El mundo de Alexis lo habitan la radio -sintonizada siempre en emisoras que transmiten rock, heavy o metal-, la televisión y la necesidad permanente de defenderse de los enemigos. Pero lo que ese mundo contiene no lo llena: "El vacío de la vida de Alexis, más incolmable que el mío, no lo llena un recolector de basura. Por no dejar y hacer algo, tras la casetera le compré un televisor con antena parabólica que agarra todas las estaciones de esta tierra y las galaxias. Se pasa ahora el día entero mi muchachito ante el televisor cambiando de canal cada minuto y girando, girando la antena parabólica al son de su capricho y de la rosa de los vientos a ver qué agarra para dejarlo ir. Sólo se detiene en los dibujos animados. ¡Plas! Caía un gato malo sobre otro y lo aplastaba: lo dejaba como una hojita finita de papel que entra suave por el rodillo de esta máquina. Sin saber ni inglés ni francés ni japonés ni nada sólo comprende el lenguaje universal del golpe. Eso hace parte de su pureza intocada. Lo demás es palabrería hueca zumbando en la cabeza. No habla español, habla en argot o jerga.

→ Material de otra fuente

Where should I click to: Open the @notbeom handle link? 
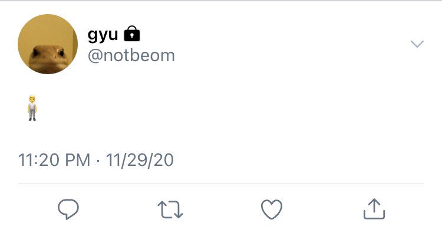[131, 55]
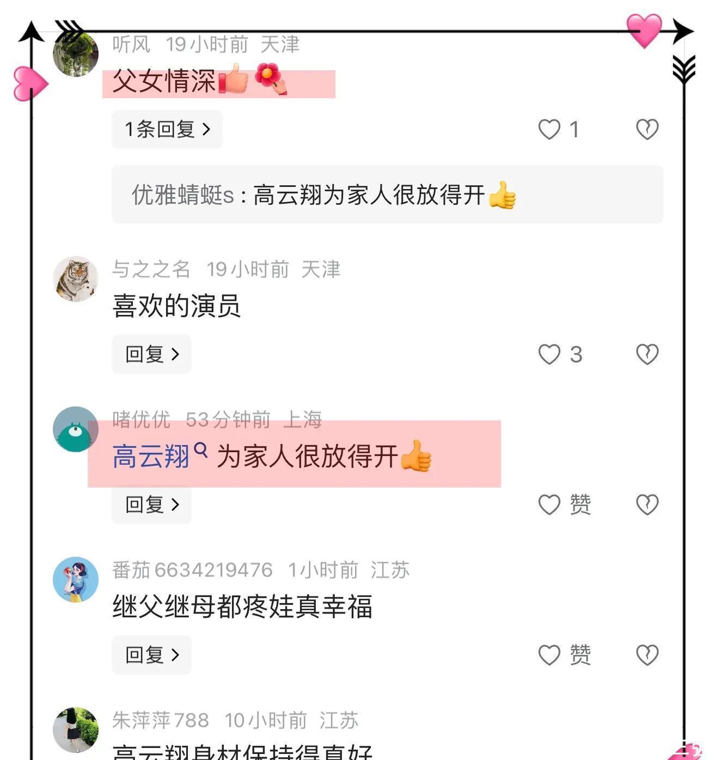Open nested reply from 优雅蜻蜓s
The height and width of the screenshot is (760, 715).
pyautogui.click(x=387, y=194)
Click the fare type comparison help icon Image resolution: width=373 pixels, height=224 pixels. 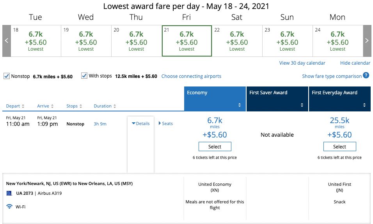click(366, 76)
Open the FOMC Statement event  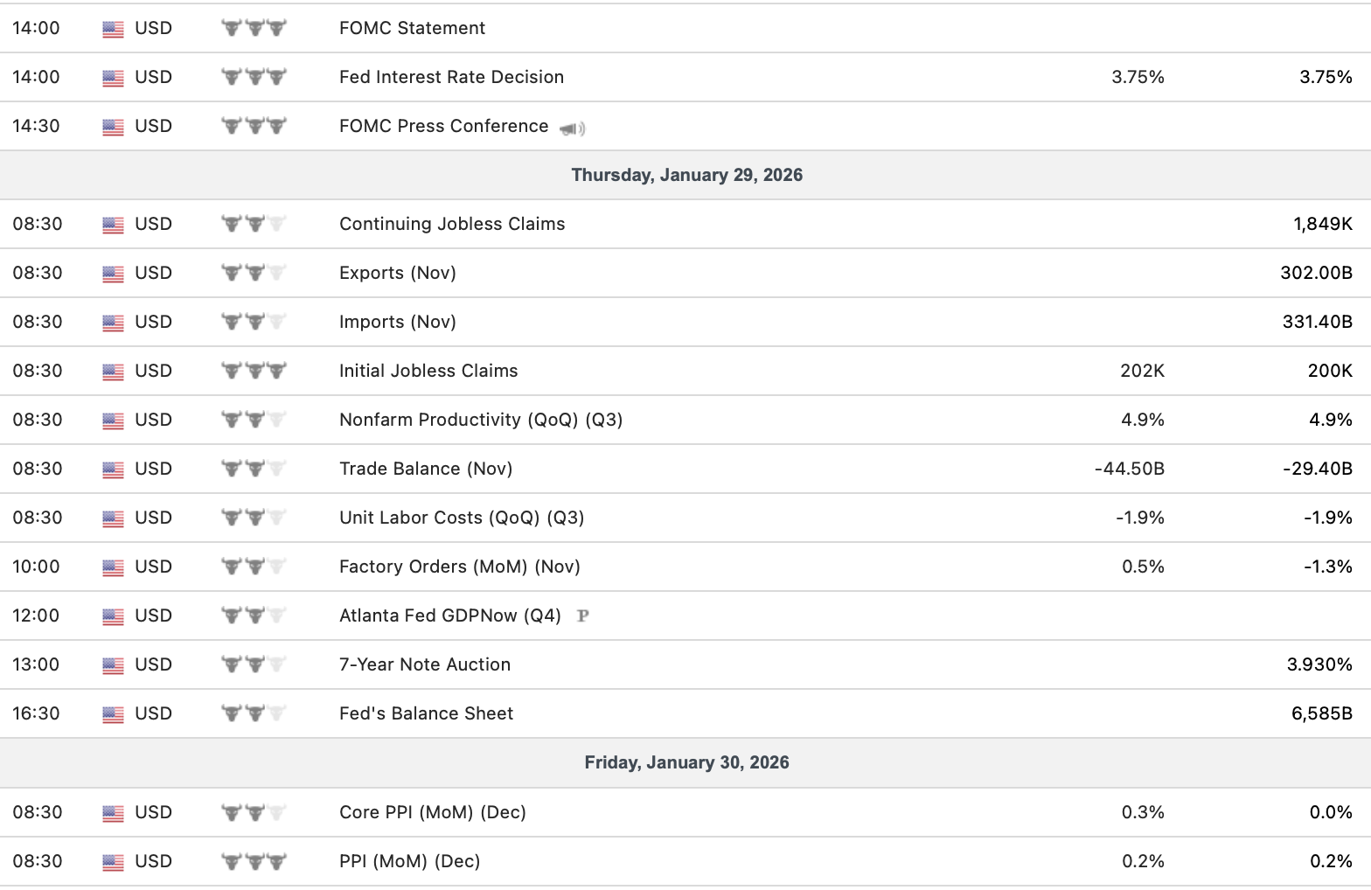(x=412, y=28)
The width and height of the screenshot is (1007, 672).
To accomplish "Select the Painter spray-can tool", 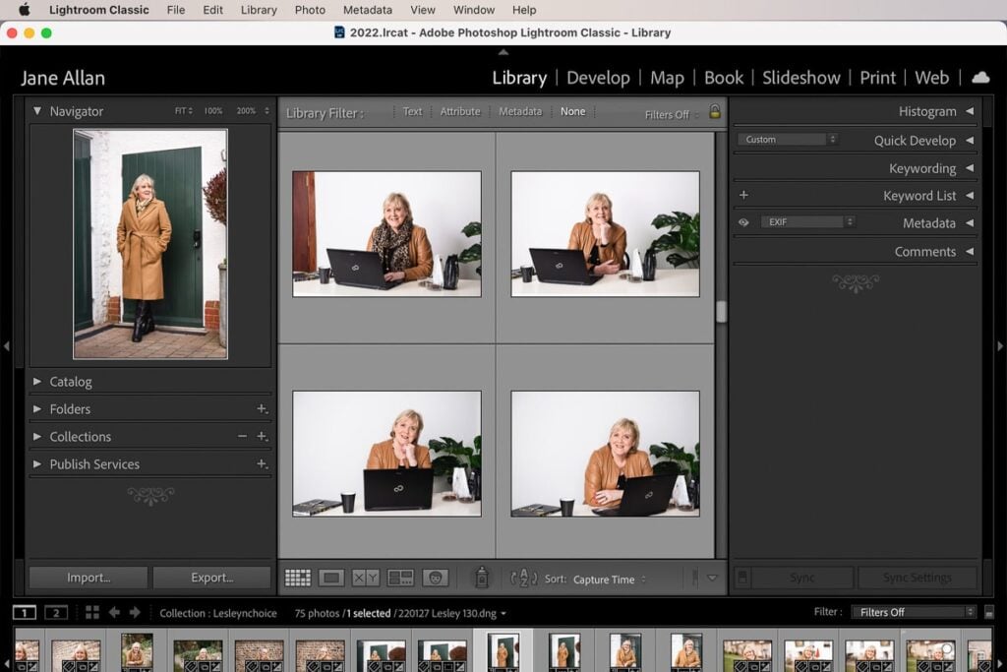I will 482,576.
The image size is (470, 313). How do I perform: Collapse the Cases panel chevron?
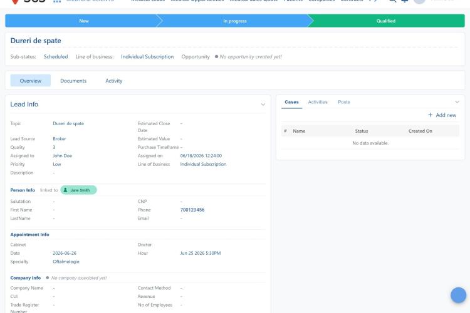[457, 102]
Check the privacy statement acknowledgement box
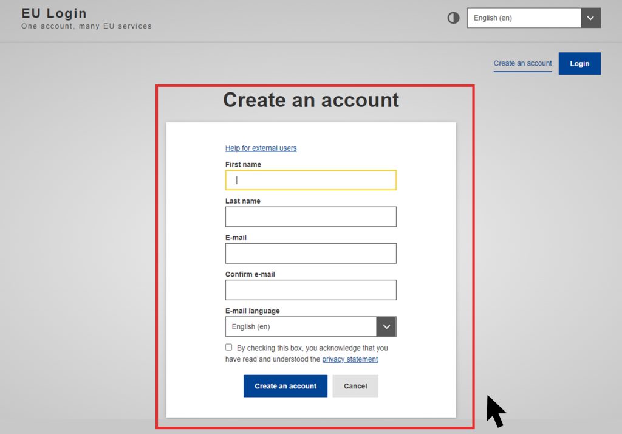 pos(229,347)
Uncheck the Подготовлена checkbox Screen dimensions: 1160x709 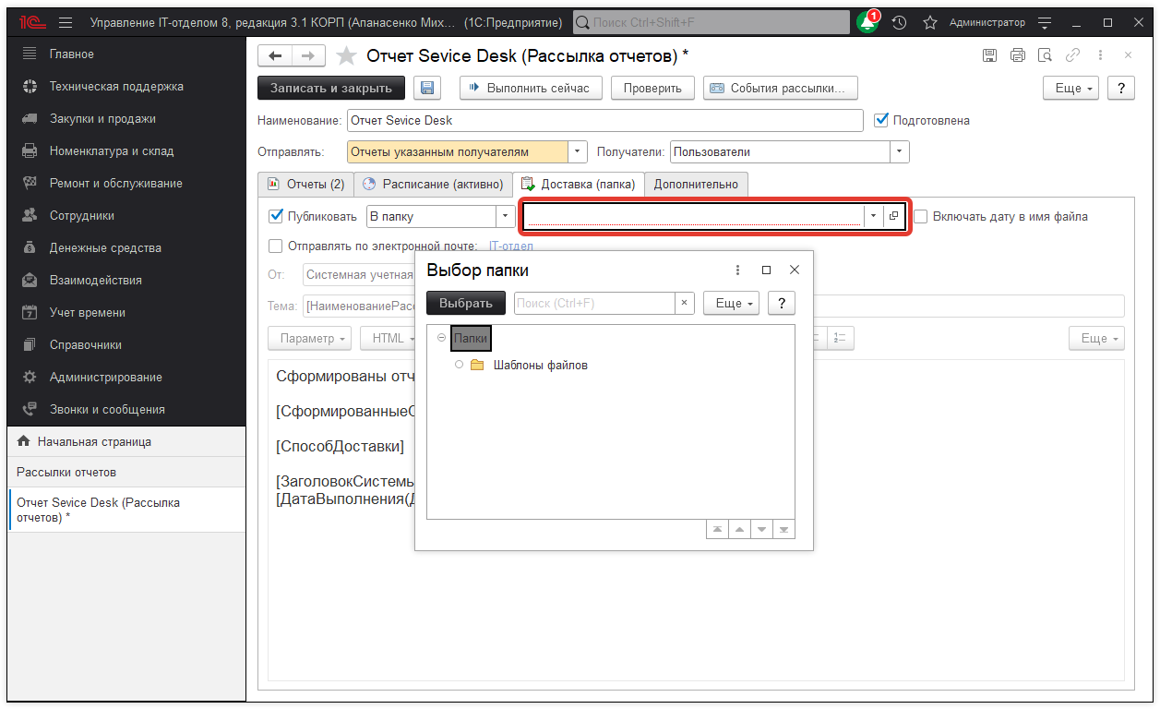point(881,120)
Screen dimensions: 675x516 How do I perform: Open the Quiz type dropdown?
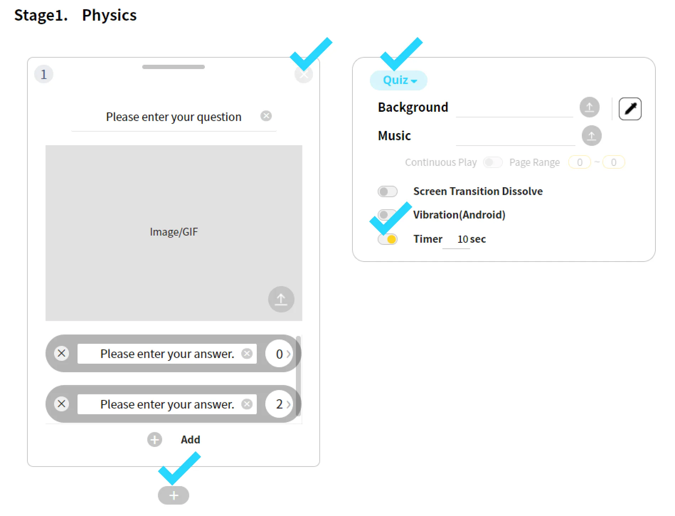[x=399, y=80]
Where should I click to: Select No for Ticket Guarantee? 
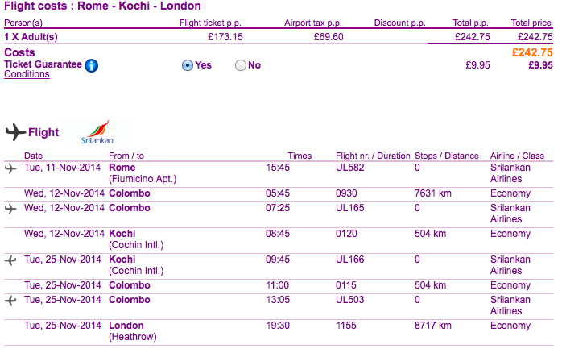(241, 65)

En la jerga de las comunas o argot comunero que está formado en esencia de un viejo fondo del idioma local de Antioquia, que fue el que hablé yo cuando vivo (Cristo El Arameo), más una que otra supervivencia del malevo antiguo del barrio Guayaquil, ya demolido, que hablaron sus cuchilleros, ya muertos; y en fin, de una serie de vocablos y giros nuevos, feos, para designar ciertos conceptos viejos: matar, morir, el muerto, el revólver, la policía ... Un ejemplo, 'Entonces qué parece, vientos o maletas. ¿qué dijo? Dijo hola hijo de puta', es un saludo de rufianes.
La aventura de Alexis relatada por el narrador es una aventura sin aventura o la esencia misma de la aventura: mantenerse vivo en un medio en que el estado natural, o por lo menos el más corriente, es estar muerto. Por eso cuando Alexis camina por la calle a la vera de su protector, bueno, del que le da la plata y lo que necesita, las balas van y las balas vienen. Y como la gran mayoría de los de su categoría, pasa sucesivamente de asesino a simple matador.
El matar se convierte con el tiempo y con la práctica en pura mecánica. Se mata porque alguien miró de un modo tal que al mirado no le gustó; porque otro llevaba el radio en una emisora que al matador no quería oír, porque no tenía volumen suficiente o para eliminar un mugre depositado en el cañón del revólver.
Y Alexis muere como tenía que morir: de un balazo que le disparó el hermano de alguien que había sido su víctima. Su protector-amante al término de una decena de días de luto, de un sufrimiento del que parecía inconsolable, se va con otro muchacho que le sonrió como si fuera un tipo conocido y quien resulta ser el victimario de Alexis.
La Virgen de los sicarios se lee de un tirón. Una vez que el lector pasa la primera página no se puede interrumpir la lectura. Vallejo despliega en ella un estilo envolvente en el que las imágenes se suceden, más bien, se atropellan con la técnica cinematográfica del corte directo.
Nada sobra ni nada falta para crear el clima de tensión creciente que se intensifica, párrafo tras párrafo, hasta producir un clímax que no termina con la última frase sino que le deja a uno el alma encalambrada.
Creo que Vallejo ha conseguido con La Virgen de los sicarios una obra maestra sobre la violencia urbana, además de un documento de incuestionable valor, no solo sobre el fenómeno del sicariato, sino sobre ese otro que parece ser su correlato, el de las "milicias populares", tan tenebroso y aberrante como el que dicen combatir, porque no son otra cosa que sicarios al servicio del "orden".